R$ 21.000,00 EM MULTAS: O Que Você Não Pode Repetir no Transporte Escolar!
⚠️ R$ 21.000,00 EM MULTAS: O QUE VOCÊ NÃO PODE REPETIR NO TRANSPORTE ESCOLAR!
Se você é Prefeito, Secretário ou trabalha na CPL, este acórdão recente do TCEMG (Proc. 1160440) é um guia de "o que NÃO fazer". O transporte escolar é um dos serviços mais sensíveis da gestão pública, e o Tribunal está de olho.
O que levou à condenação dos responsáveis?
1️⃣ Sistema de Registro de Preços (SRP) não é "coringa"
O Tribunal reafirmou que transporte escolar é serviço contínuo e previsível. Usar SRP sem justificativa robusta é erro fatal. O SRP deve ser utilizado quando há incerteza quanto à demanda, o que não é o caso do transporte escolar municipal.
2️⃣ Empresas em Recuperação Judicial
Proibir a participação delas no edital é ilegal! A regra é inclusão com cautela, não exclusão sumária. O entendimento atual busca ampliar a competitividade - se a empresa provar viabilidade econômica, ela pode participar.
3️⃣ Planilha de Custos
Não basta colocar o preço global.
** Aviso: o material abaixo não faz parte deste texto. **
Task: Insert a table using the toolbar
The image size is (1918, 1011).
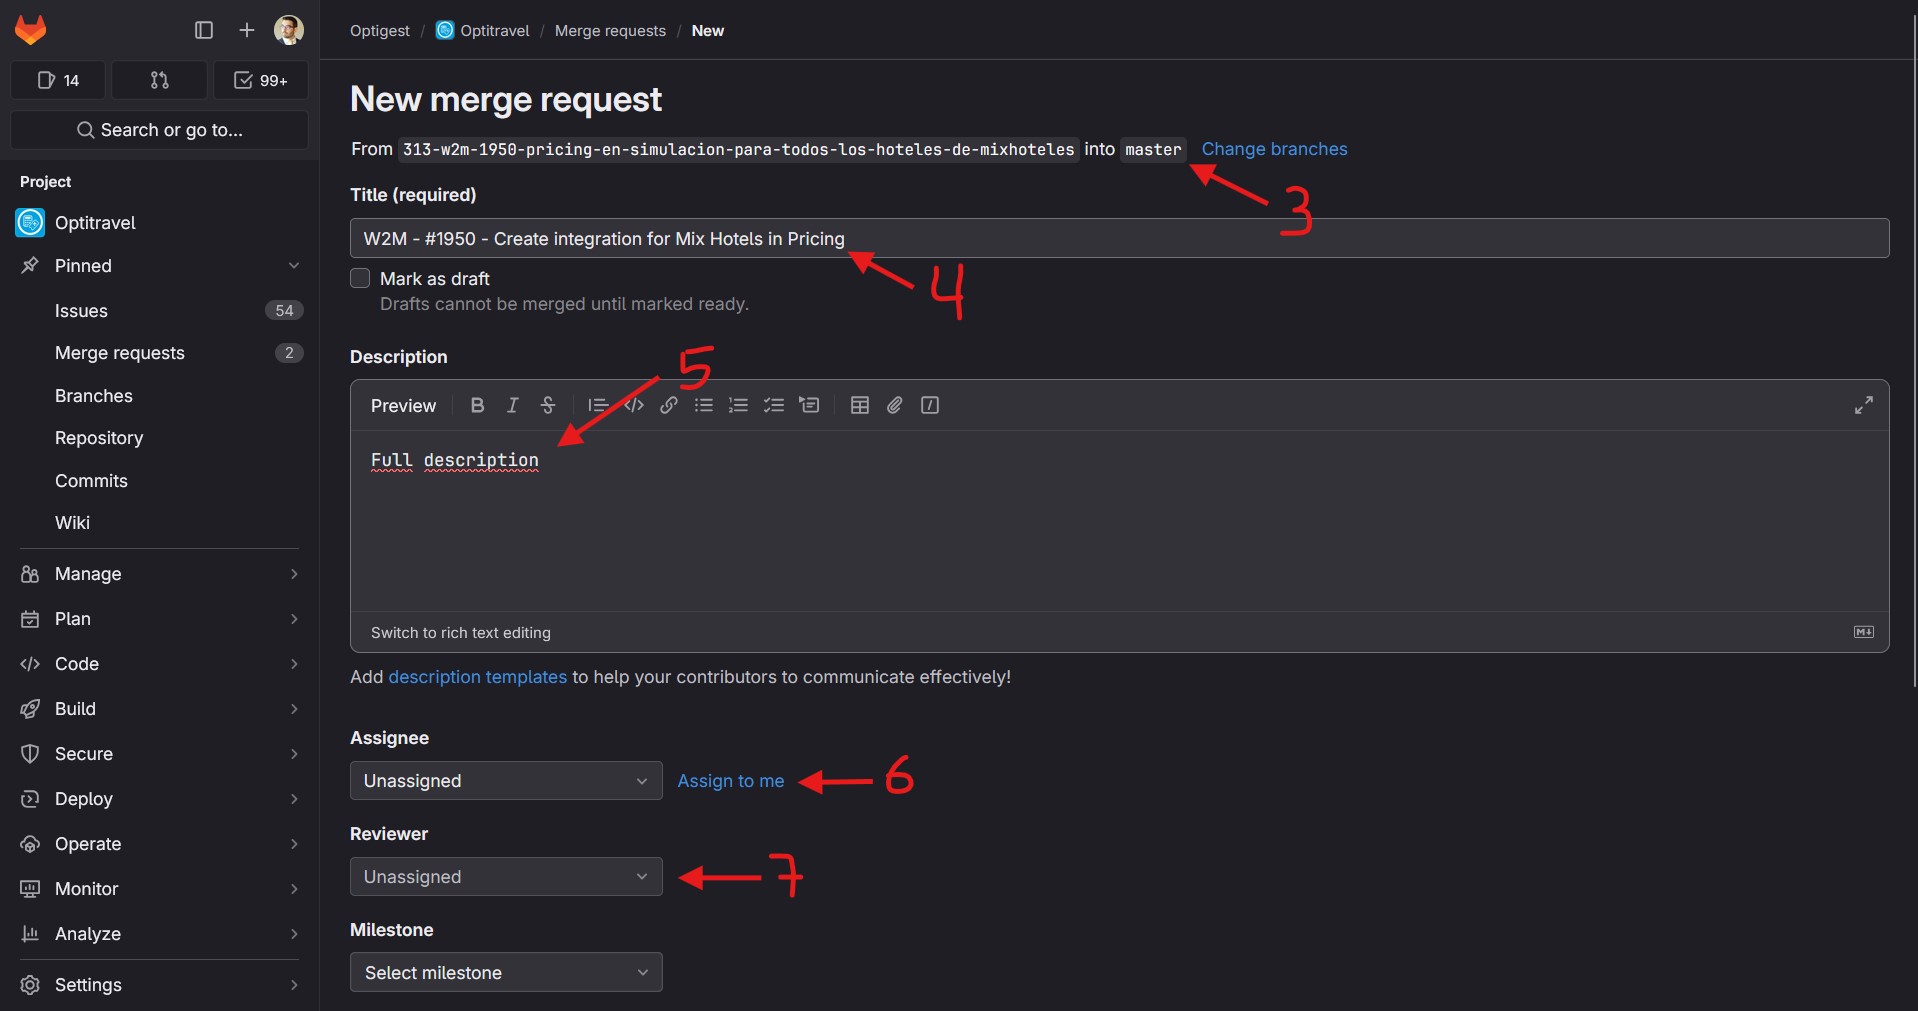Action: coord(859,405)
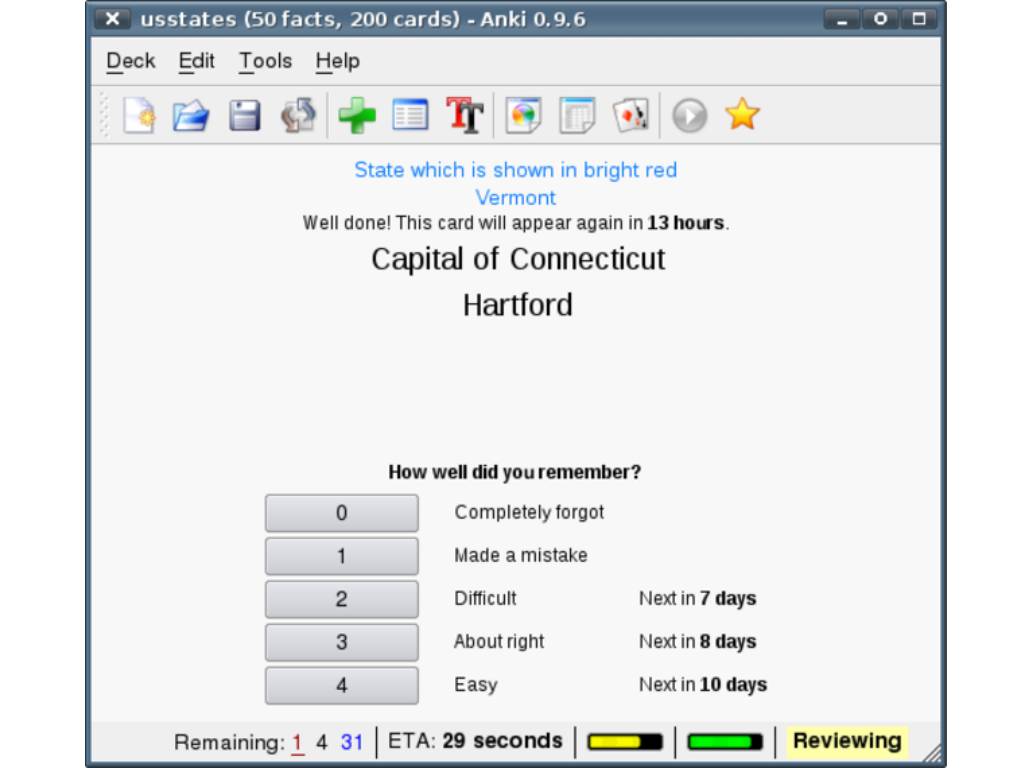This screenshot has height=768, width=1024.
Task: Rate the card 3, About right
Action: (341, 641)
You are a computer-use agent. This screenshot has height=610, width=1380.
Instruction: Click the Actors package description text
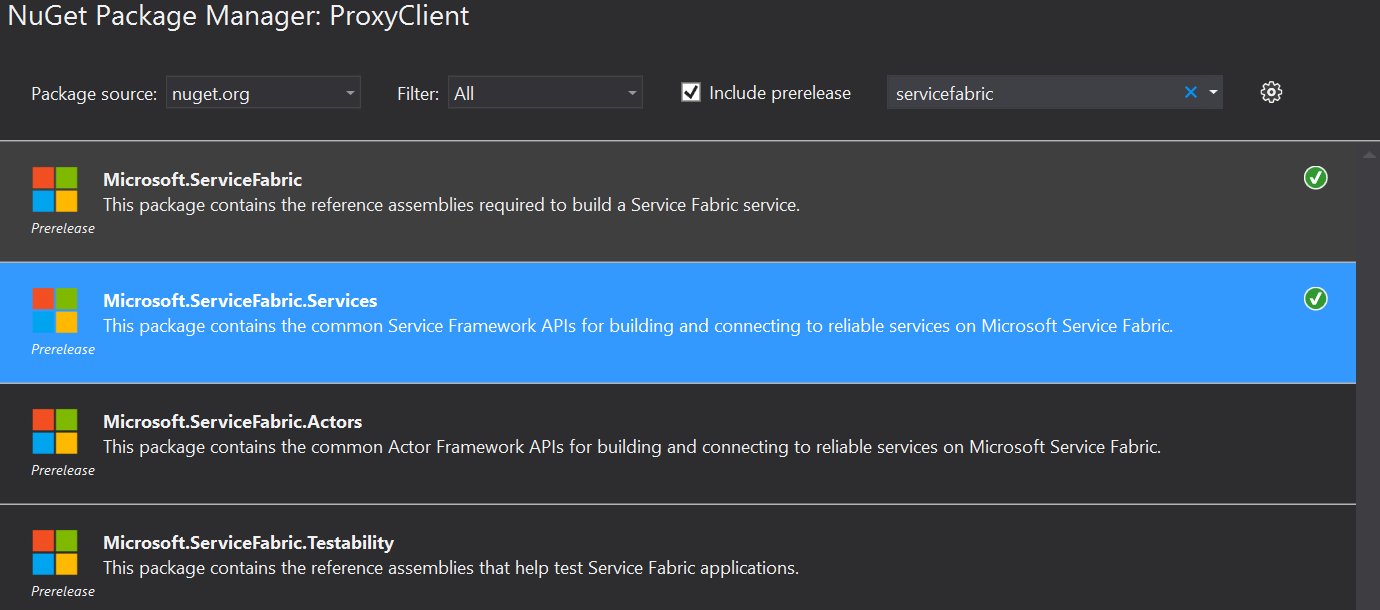pyautogui.click(x=631, y=448)
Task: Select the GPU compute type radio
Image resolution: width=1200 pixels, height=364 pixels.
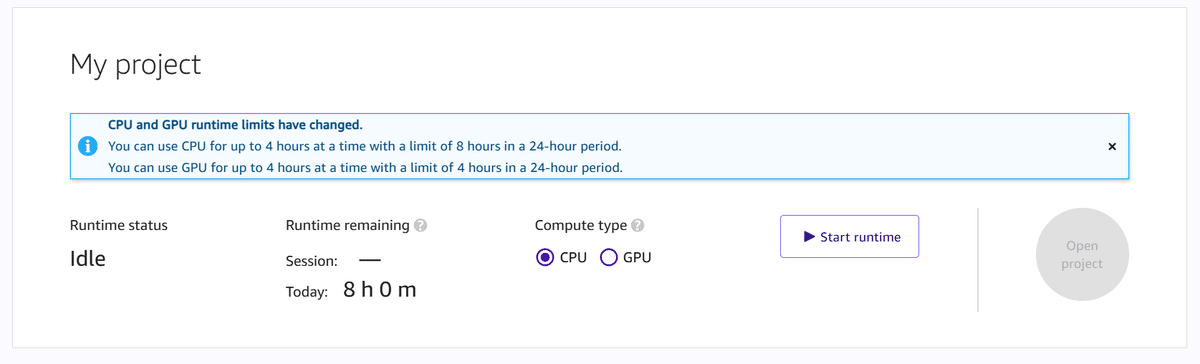Action: click(x=608, y=257)
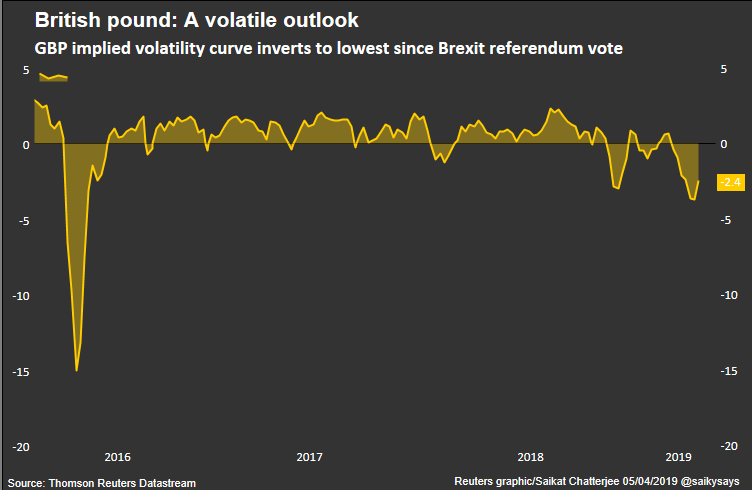Screen dimensions: 752x490
Task: Click the yellow -2.4 latest value label
Action: pyautogui.click(x=731, y=182)
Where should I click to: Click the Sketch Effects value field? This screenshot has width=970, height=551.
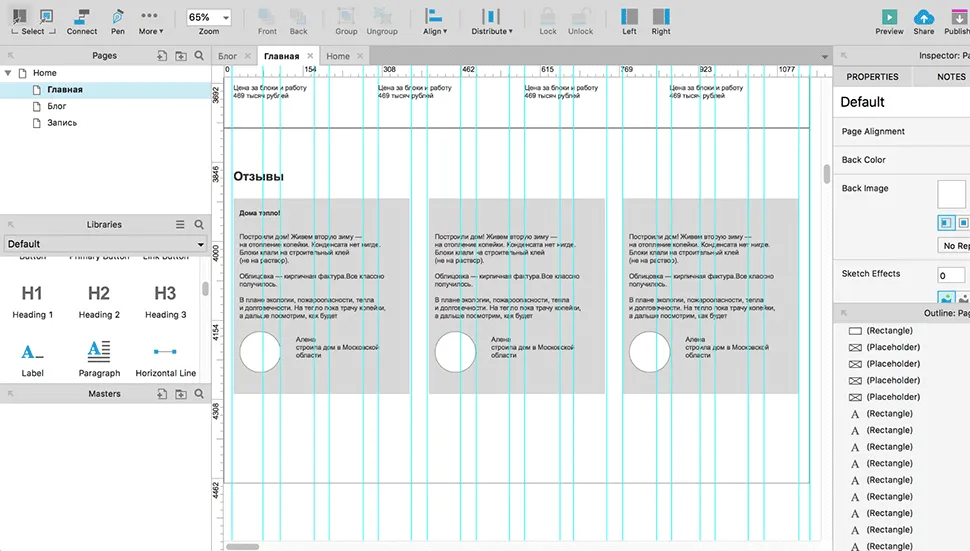coord(953,275)
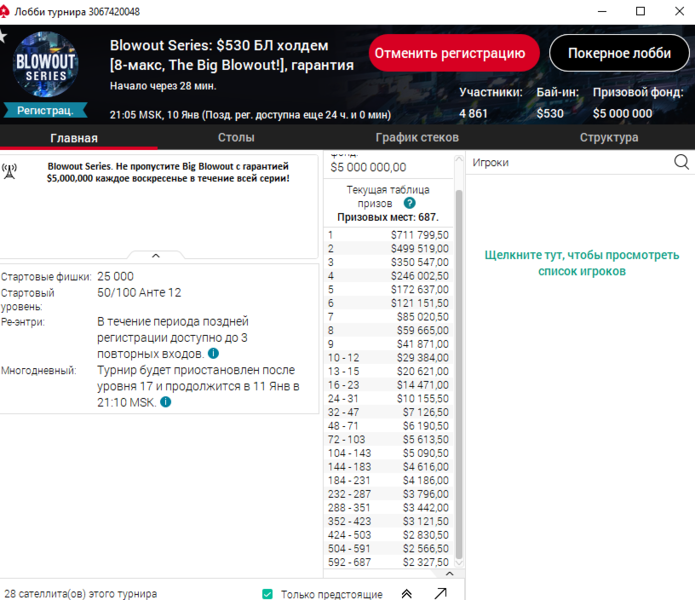695x600 pixels.
Task: Toggle the "Только предстоящие" checkbox
Action: [267, 594]
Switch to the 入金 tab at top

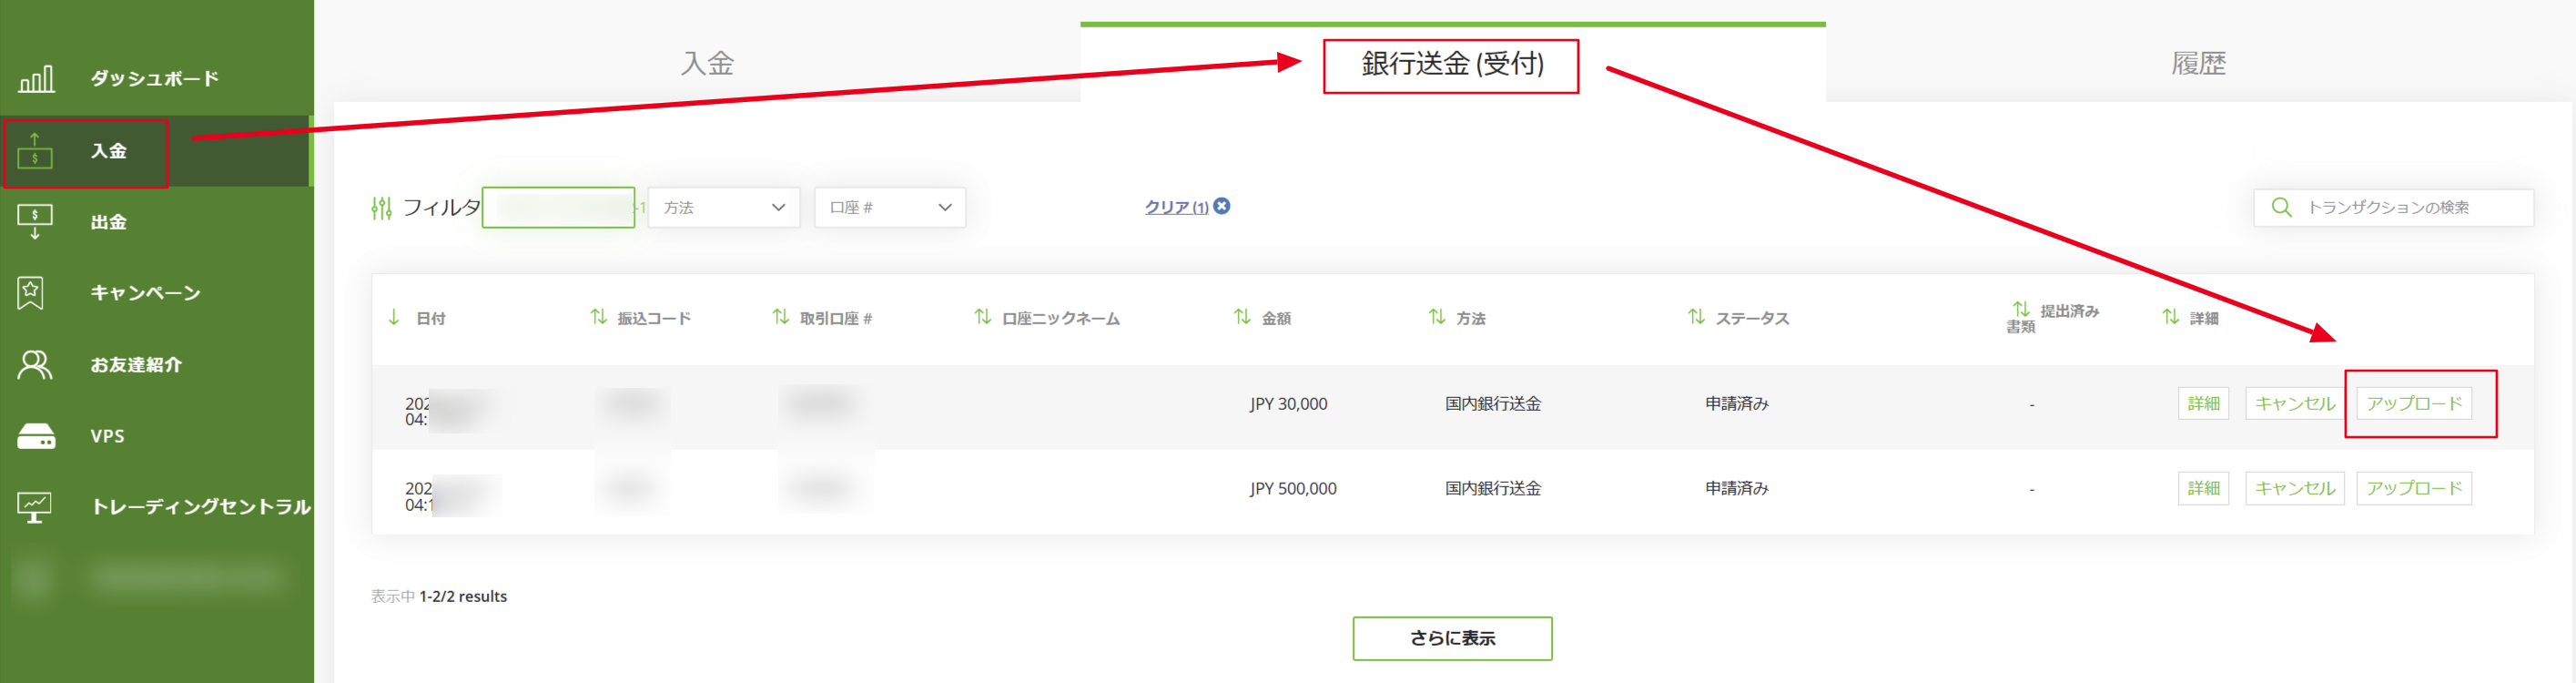pos(707,64)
O edital sem a composição detalhada de custos unitários fere a transparência e a fiscalização. A ausência de planilhas de custos unitários gerou multa para o Pregoeiro e para o subscritor do TR.
4️⃣ Projeto Básico "Genérico"
Quilometragem sem justificativa técnica é porta aberta para o sobrepreço. O Tribunal não aceita mais orçamentos baseados em "estimativas vagas".
💡 Minha dica como Agente de Contratação:
A Nova Lei de Licitações (14.133) exige planejamento. O tempo que você gasta no Planejamento (ETP/TR) é o tempo que você economiza em defesas judiciais.
Não se faz transporte escolar de R$ 10 milhões sem um estudo técnico preliminar rigoroso. Como gestores, nossa missão é garantir que o Agente de Contratação e o Pregoeiro tenham suporte técnico para decidir com segurança.